[PATCH 00/17] Paravirt CPUs and push task for less vCPU preemption

Thu Dec 18 16:22:44 AEDT 2025

Hi, Sorry for delay in response. Just landed yesterday from LPC.

>>> Others have already commented on the naming, and I would agree that
>>> "paravirt" is really misleading. I cannot say that the previous "cpu-
>>> avoid" one was perfect, but it was much better.
>   
> It was my suggestion to switch names. cpu-avoid is definitely a
> no-go. Because it doesn't explain anything and only confuses.
> 
> I suggested 'paravirt' (notice - only suggested) because the patch
> series is mainly discussing paravirtualized VMs. But now I'm not even
> sure that the idea of the series is:
> 
> 1. Applicable only to paravirtualized VMs; and
> 2. Preemption and rescheduling throttling requires another in-kernel
>     concept other than nohs, isolcpus, cgroups and similar.
> 
> Shrikanth, can you please clarify the scope of the new feature? Would
> it be useful for non-paravirtualized VMs, for example? Any other
> task-cpu bonding problems?

Current scope of the feature in virtulaized environment where the idea is
to do co-operative folding in each VM based on hint(either HW hint or steal time).

If you see from macro level, this is framework which allows one to avoid some vCPUs(In
Guest) to achieve better throughput or latency. So one could come up with more usecases
even in non-paravirtualized VMs. For example, one crazy idea such as avoid using SMT siblings
when the system utilization is low to achieve higher ipc(instruction per cycle) value.

> 
> On previous rounds you tried to implement the same with cgroups, as
> far as I understood. Can you discuss that? What exactly can't be done
> with the existing kernel APIs?
> 
> Thanks,
> Yury
> 

We discussed this in Sched-MC this year.
https://youtu.be/zf-MBoUIz1Q?t=8581

Currently explored options.

1. CPU Hotplug - slow. Some efforts underway to speed it up.
2. Creating isolated cpusets - Faster. still involves sched domain rebuilds.

The reason why they both won't work is that they break user affinities in the guest.
i.e guest can do "taskset -c <some_vcpus> <workload>, when the
last vCPU goes offline(guest vCPU hotplug) in that list of vCPUs
the affinity mask is reset and workload can run on online vCPUs and it
doesn't set back to earlier value. That is okay for hotlug or isolated cpusets
since it is driven by user in the guest. So user is aware of it.

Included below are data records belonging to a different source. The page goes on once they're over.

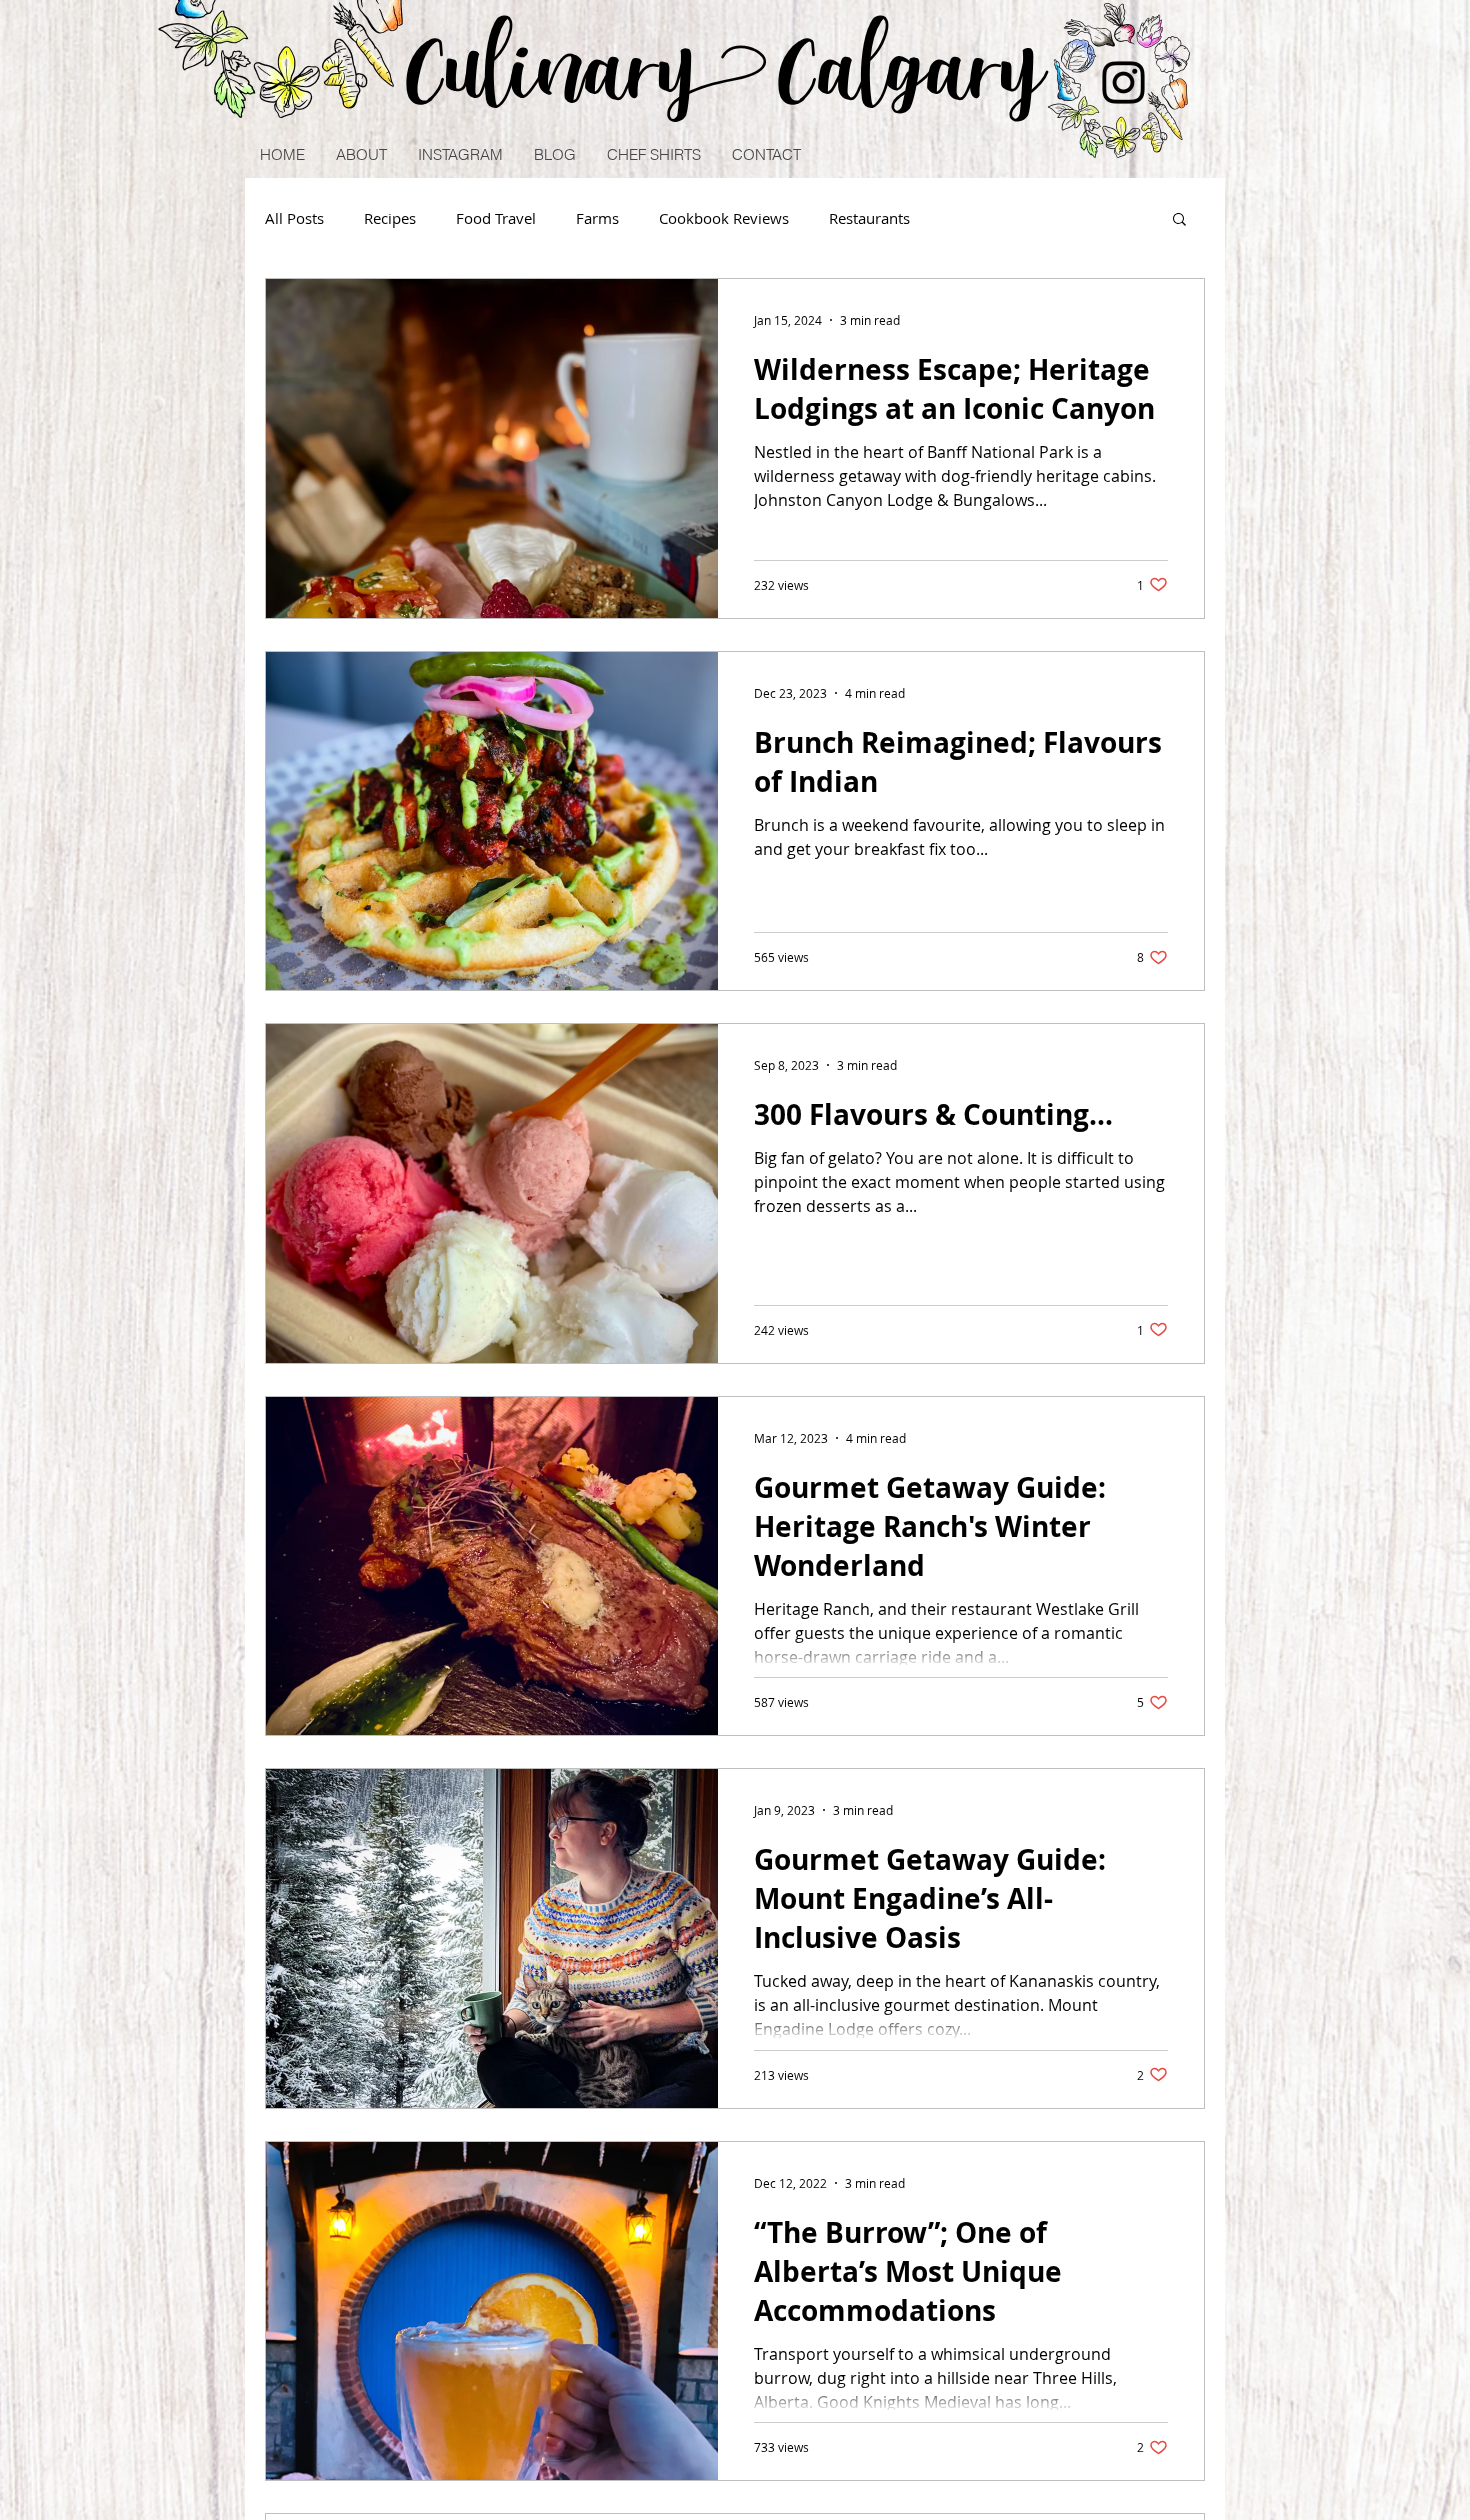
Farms (597, 218)
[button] (1179, 220)
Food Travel (496, 218)
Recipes (390, 218)
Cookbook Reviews (724, 218)
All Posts (294, 218)
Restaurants (869, 218)
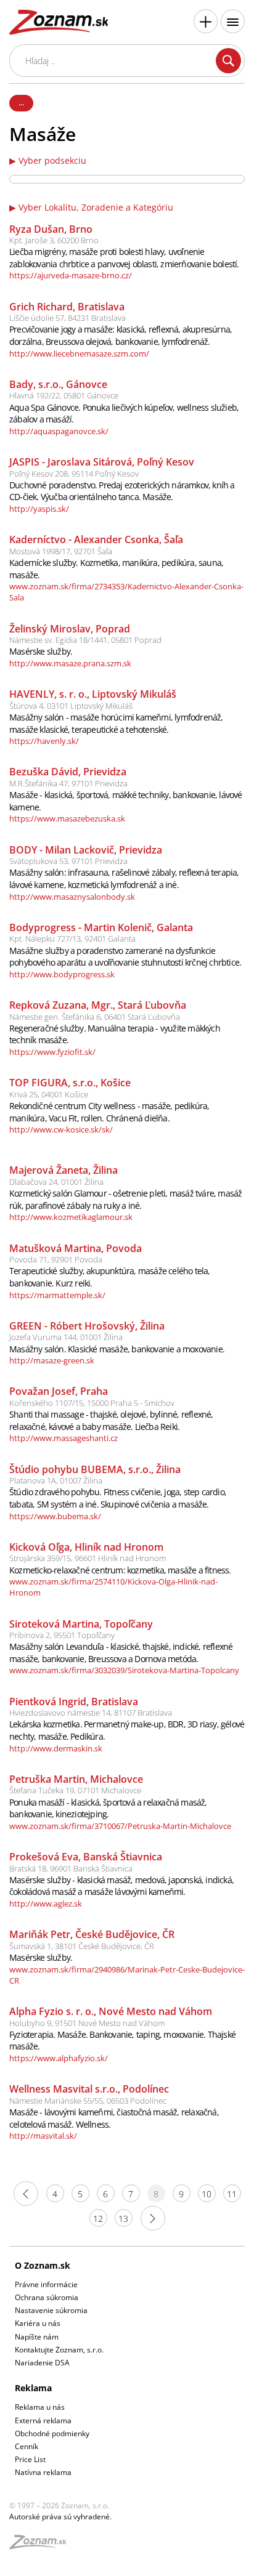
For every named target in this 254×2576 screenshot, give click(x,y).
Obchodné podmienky (52, 2433)
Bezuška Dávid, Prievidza (67, 771)
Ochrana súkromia (46, 2297)
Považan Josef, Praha (58, 1391)
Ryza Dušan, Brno (50, 229)
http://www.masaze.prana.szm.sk (70, 663)
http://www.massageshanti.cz (63, 1437)
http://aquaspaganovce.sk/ (59, 431)
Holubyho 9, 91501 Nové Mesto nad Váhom (87, 2023)
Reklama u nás (40, 2407)
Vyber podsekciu (52, 160)
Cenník (26, 2446)
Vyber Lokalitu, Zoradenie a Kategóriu (95, 207)
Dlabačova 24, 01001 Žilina (56, 1181)
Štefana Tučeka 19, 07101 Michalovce (75, 1790)
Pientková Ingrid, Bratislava (73, 1701)
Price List (30, 2459)
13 (123, 2218)
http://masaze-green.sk (51, 1360)
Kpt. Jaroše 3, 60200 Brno (54, 240)
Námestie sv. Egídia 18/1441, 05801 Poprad (85, 639)
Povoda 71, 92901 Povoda (55, 1259)
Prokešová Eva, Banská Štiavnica (85, 1856)
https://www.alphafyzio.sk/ (58, 2058)
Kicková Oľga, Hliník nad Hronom (86, 1547)
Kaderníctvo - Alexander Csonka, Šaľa (96, 539)
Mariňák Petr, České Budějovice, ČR (91, 1934)
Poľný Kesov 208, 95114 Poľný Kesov (74, 473)
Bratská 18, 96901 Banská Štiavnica (71, 1868)
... (21, 102)
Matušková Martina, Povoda (75, 1248)
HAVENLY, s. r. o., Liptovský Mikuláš (92, 694)
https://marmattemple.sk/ (57, 1295)
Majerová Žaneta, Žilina (63, 1170)
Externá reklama (43, 2420)
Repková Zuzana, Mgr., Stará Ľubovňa (97, 1005)
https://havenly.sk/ (44, 740)
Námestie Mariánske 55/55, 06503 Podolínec (87, 2100)
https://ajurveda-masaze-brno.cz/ (70, 275)
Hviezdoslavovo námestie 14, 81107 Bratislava (90, 1712)
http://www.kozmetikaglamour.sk (71, 1216)
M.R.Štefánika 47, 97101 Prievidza (68, 783)
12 (98, 2218)
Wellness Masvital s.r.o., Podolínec (89, 2089)
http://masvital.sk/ (43, 2135)
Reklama (33, 2388)
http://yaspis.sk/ (39, 508)
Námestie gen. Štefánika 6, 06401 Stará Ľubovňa (94, 1016)
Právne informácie (46, 2284)
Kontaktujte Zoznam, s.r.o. (59, 2349)
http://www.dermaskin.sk (55, 1748)
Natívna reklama (43, 2472)
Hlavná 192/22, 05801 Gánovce (63, 395)
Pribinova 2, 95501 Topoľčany (62, 1635)
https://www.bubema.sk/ (55, 1516)
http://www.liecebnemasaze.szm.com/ (79, 353)
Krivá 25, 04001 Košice (48, 1094)
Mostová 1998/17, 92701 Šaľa (60, 551)
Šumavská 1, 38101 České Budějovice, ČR (81, 1946)
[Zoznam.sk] (42, 2545)
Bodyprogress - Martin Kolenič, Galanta (101, 927)
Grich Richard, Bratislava (67, 306)
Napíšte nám (37, 2337)
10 (206, 2194)
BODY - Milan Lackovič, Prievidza (85, 850)
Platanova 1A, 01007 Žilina (55, 1480)
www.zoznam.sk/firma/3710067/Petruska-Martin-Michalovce (120, 1825)
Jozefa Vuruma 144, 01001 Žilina (66, 1337)
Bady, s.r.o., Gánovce (58, 384)
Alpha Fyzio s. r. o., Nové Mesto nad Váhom (110, 2011)
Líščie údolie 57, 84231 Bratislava (67, 317)
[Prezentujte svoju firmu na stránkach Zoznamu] (206, 21)
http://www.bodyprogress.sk (62, 974)
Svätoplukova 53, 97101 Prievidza (68, 860)
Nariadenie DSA (42, 2362)
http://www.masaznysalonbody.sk (72, 896)
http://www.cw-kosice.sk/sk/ (61, 1129)
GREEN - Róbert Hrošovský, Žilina (87, 1326)
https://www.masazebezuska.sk (67, 818)
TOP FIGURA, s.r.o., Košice (70, 1082)
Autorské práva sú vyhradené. (60, 2516)
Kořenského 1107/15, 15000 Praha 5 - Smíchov (91, 1402)
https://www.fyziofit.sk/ (52, 1051)
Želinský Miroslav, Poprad (69, 629)
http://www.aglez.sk (45, 1903)
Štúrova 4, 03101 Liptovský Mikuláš (71, 705)
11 (232, 2194)
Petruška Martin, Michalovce (76, 1779)
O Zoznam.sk (42, 2265)
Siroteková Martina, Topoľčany (81, 1624)
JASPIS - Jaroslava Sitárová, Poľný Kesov (101, 462)
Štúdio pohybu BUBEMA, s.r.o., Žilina (95, 1469)
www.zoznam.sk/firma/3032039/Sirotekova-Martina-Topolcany (124, 1670)
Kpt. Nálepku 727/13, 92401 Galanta (72, 938)
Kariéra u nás (37, 2323)
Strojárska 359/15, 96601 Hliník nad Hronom (87, 1558)
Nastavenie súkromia (51, 2310)
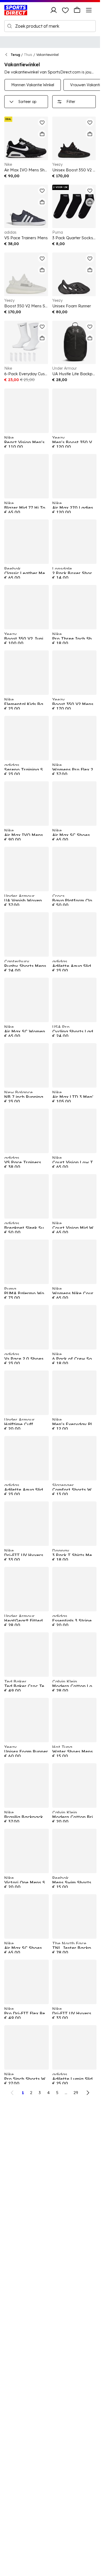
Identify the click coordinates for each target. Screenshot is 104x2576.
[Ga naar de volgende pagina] (87, 2092)
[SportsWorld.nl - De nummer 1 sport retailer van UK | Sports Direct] (15, 10)
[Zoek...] (9, 26)
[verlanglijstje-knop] (65, 10)
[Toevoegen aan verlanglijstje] (42, 122)
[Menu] (89, 10)
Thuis (28, 55)
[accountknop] (53, 10)
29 (76, 2092)
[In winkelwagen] (42, 134)
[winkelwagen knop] (77, 10)
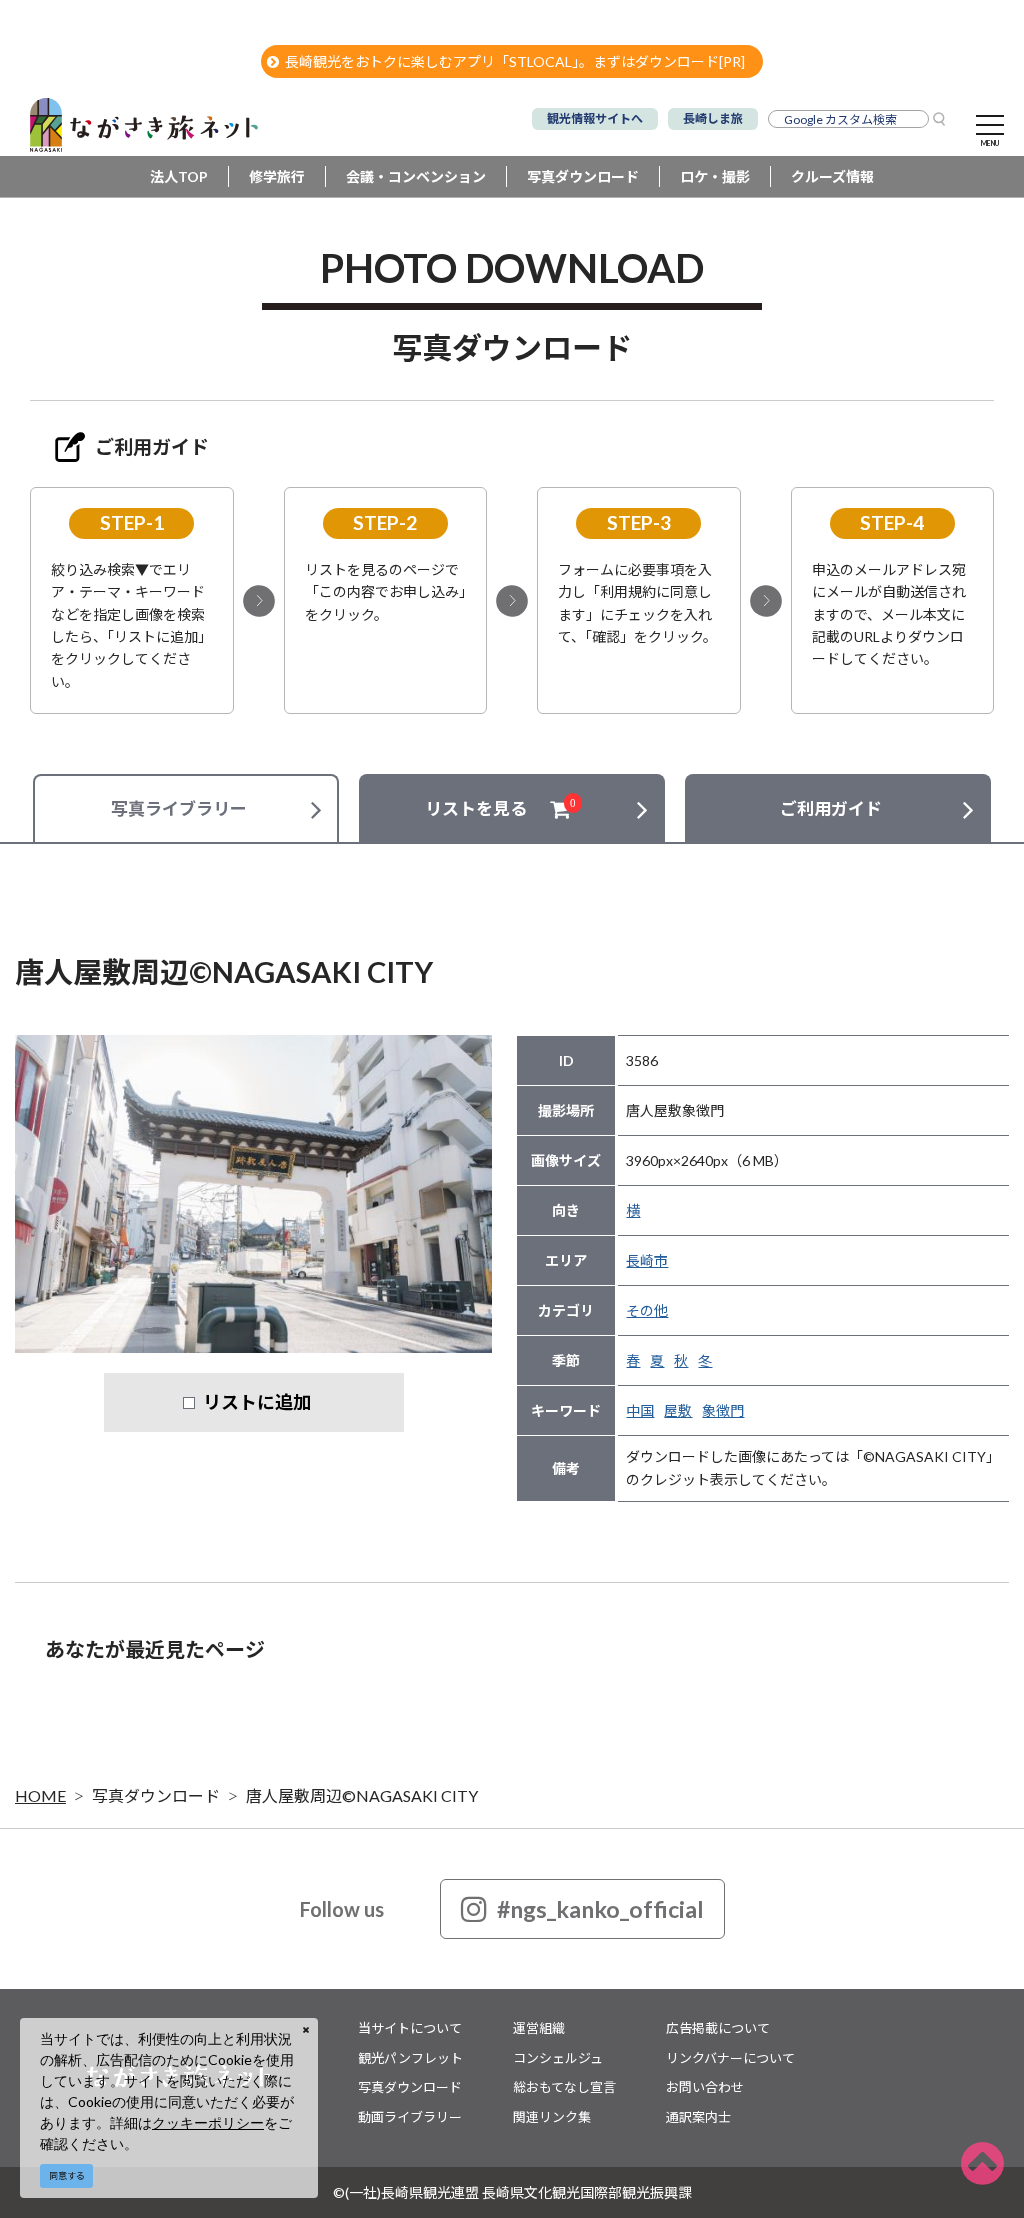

Whereas here, the change is driven by the system than user in the guest.
So it cannot break user-space affinities.
So we need a new interface to drive this. I think it is better if it is
non cgroup based framework since cgroup is usually user driven.
(correct me if i am wrong).

PS:
There were some confusion around this affinity breaking. Note it is guest vCPU being marked and
guest vCPU being hotplugged. Task affinied workload was running in guest. Host CPUs(pCPU) are not
hotplugged.

---

I had discussion with vincent in hallway, idea is to use the push framework bits and set the
CPU Capacity=1 (lowest value and consider it as special value) and use a static key check to do
this stuff only when HW says to do so.
Such as (considering name as paravirt):

static inline bool cpu_paravirt(int cpu)
{
	if (static_branch_unlikely(&cpu_paravirt_framework))
		return arch_scale_cpu_capacity(cpu) == 1;

	return false;
}

Rest of the bits remain same. I found an issue with current series where setting affinity
is going wrong after cpu is marked paravirt, i will fix it next version. will do some more
testing and send next version in 2026.

Happy Holidays!